◆ Work instruction: Please give again every entry exactly as it appears, setting aside the pictures.

Segment Start: Available records

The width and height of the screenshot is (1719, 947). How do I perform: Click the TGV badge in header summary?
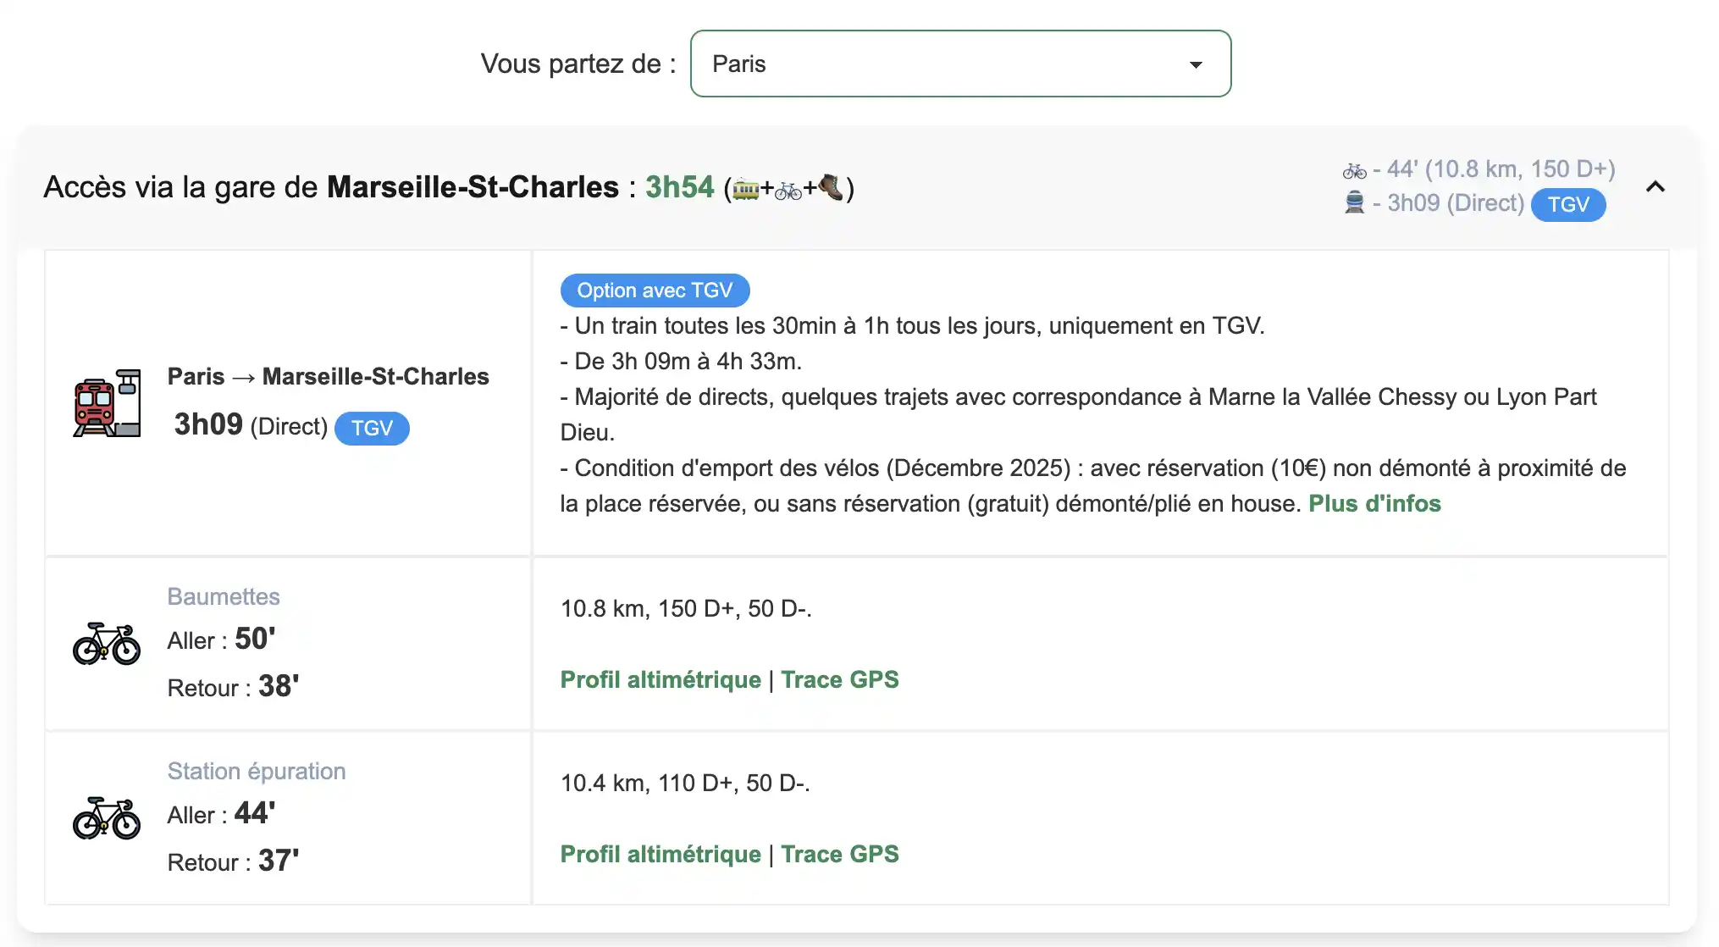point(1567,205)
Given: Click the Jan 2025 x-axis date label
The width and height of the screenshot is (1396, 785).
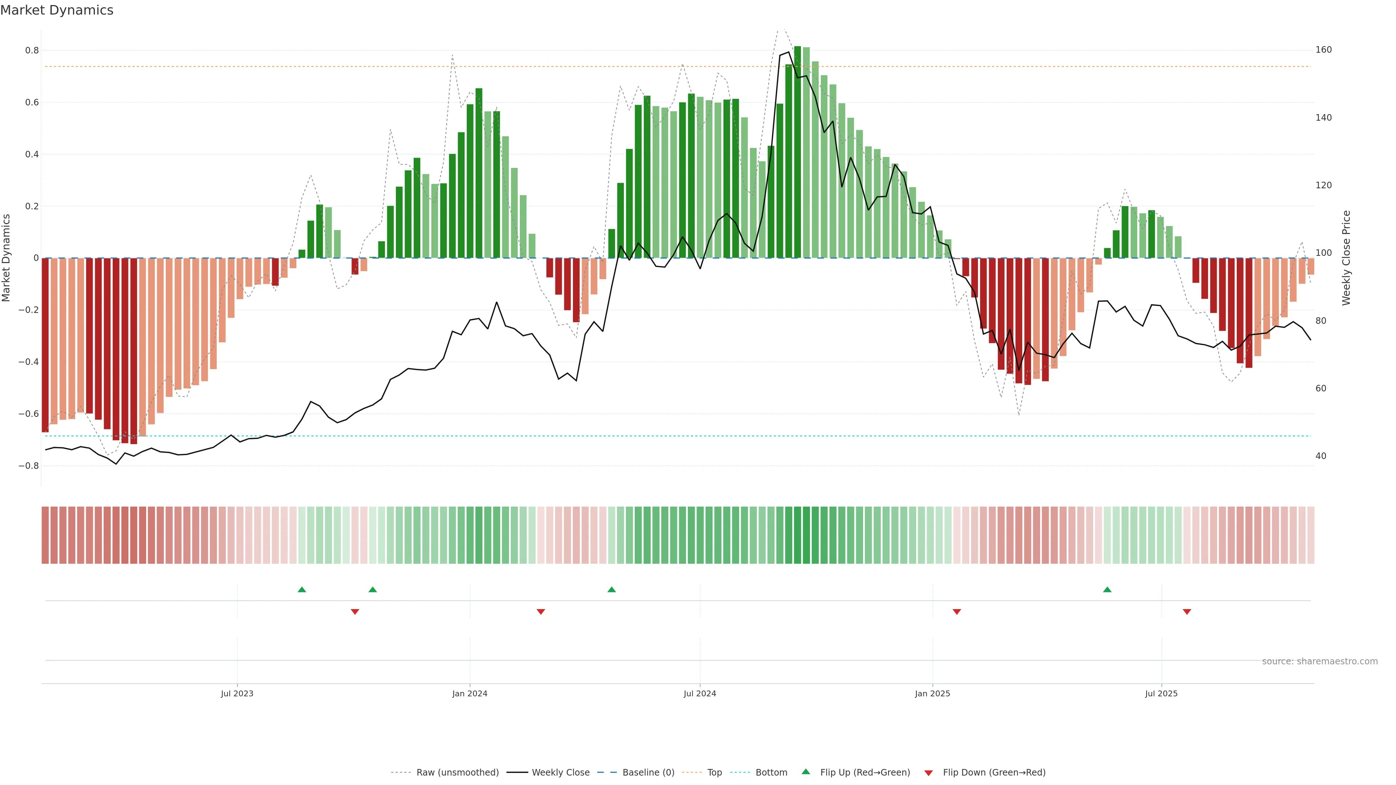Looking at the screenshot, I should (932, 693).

Segment End: Available records

◆ Task response:
The width and height of the screenshot is (1719, 947). How do I perform: Click the TGV badge in header summary?
point(1567,205)
Given: Click the Jan 2025 x-axis date label
The width and height of the screenshot is (1396, 785).
Looking at the screenshot, I should (932, 693).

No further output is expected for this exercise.